ON January 1, a bundle of new penalties for 'negative
behaviours', including smoking in prohibited places, opening up
manholes, and making false emergency calls, went into effect in
Kyrgyzstan. The penalties included a hefty fine for anyone caught
spitting in public, which has renewed a national debate over appropriate
public behaviour. The fine for spitting -- 5,500 som, or about $80 -- is
among the steepest among the new additions to Kyrgyzstan's Criminal
Code. Many are concerned about the scale of the fine, both relative to
other penalties and to average salaries in the country. A 5,500 som fine
for spitting costs an average citizen of Kyrgyzstan more than one-third
of their monthly salary, with the proportion even more staggering for
residents of the regions, where salaries are lower. The severity of the
spitting fine does not match the severity of the crime; for example,
according to the new statute in the Criminal Code, a person who
"neglects their parental duties" faces a fine between
1,000-7,500 soms, meaning they could potentially pay only one-fifth the
fine of someone who gets caught spitting on the sidewalk. The spitting
law is several years in the making, with its start in a
citizen-organised sticker campaign in early 2016. Kushtar Mamytaliev and
his friend were fed up with navigating gobs of spit on the sidewalk in
Bishkek, so they printed a stack of stickers with a simple bilingual
request: "Don't Spit!" Not long after, then-President
Almazbek Atambayev contributed 50,000 som from his social development
fund to Mamytaliev's passion project, and the stickers eventually
went up all over the country. 'Don't Spit!' has gathered
a significant following on social media, with 22,000 users on its
Facebook page. The page has long since moved away from focusing solely
on saliva, and is something more of a digital 'properness'
brigade now, with posts in all-caps lamenting the backwardness of
Bishkek natives and photos of misspelled signs or crumbling
infrastructure. Commenters decry the "backward mentality" of
their neighbours and complain about the inefficacy of the government.
This rhetorical focus on a national mentality and developing a
collective sense of right and wrong is reflected in politicians'
defences of the law. Prime Minister Mukhammadkalyi Abylgaziev affirmed
the efficacy of penalties like the spitting fine on improving
citizens' behaviour in public. Not everyone is so sure that the
Criminal Code is the wellspring from which morality flows, however. An
Instagram post by @chala_kyrgyz features a young man and woman cuddling
with the caption, "Sweetie, are you ready not to spit when
you're around me???" The photo pokes fun at the notion that
the spitting law will spark such conversations between lovers, or that
it could change widespread habits and attitudes overnight.
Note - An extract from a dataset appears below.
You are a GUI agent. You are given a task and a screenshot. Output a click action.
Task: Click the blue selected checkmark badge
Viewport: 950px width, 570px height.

Others have
taken advantage of the spitting fine's severity to comment on the
processes of maintaining law and order more broadly. On January 7,
26-year-old Ramis Zakiriyaev posted a video of himself in front of the
White House in central Bishkek, where lawmakers and government officials
meet. "For these exalted officials, who only talk but never do
anything... who have picked the country clean and continue to raise our
country's debts -- this is in their honour," Zakiriyaev said.
After hawking up phlegm and spitting through the White House gates,
Zakiryaev then proudly pulls out 5,500 som from his wallet and
announces, "Here, come and take your fine." The earnest
annoyance, satirical indifference, and fed-up frustration expressed
through these three digital channels represent a range of methods by
which Kyrgyzstanis can engage with the state. It appears that at least
some government officials are paying attention, as Zakiryaev was picked
up by police and brought to Bishkek for questioning about his loogie.
'Don't Spit!' also shares follow-ups from local
bureaucrats on city beautification projects. On the spitting fine in
particular, word of citizens' frustration with the scale of the
fine has floated up to the highest levels of administration. Abylgaziev
has already proposed scaling back the fine, and Deputy Prime Minister
Jengish Razakov has called for the spitting fine to be lowered to 1,000
som to correspond with the fine for smoking in prohibited places.
Regardless of whether the prime minister actually moves to change the
Criminal Code and reduce the spitting fine, the more promising take-away
from this episode is that a robust civic culture is developing in
Kyrgyzstan through creative use of social media.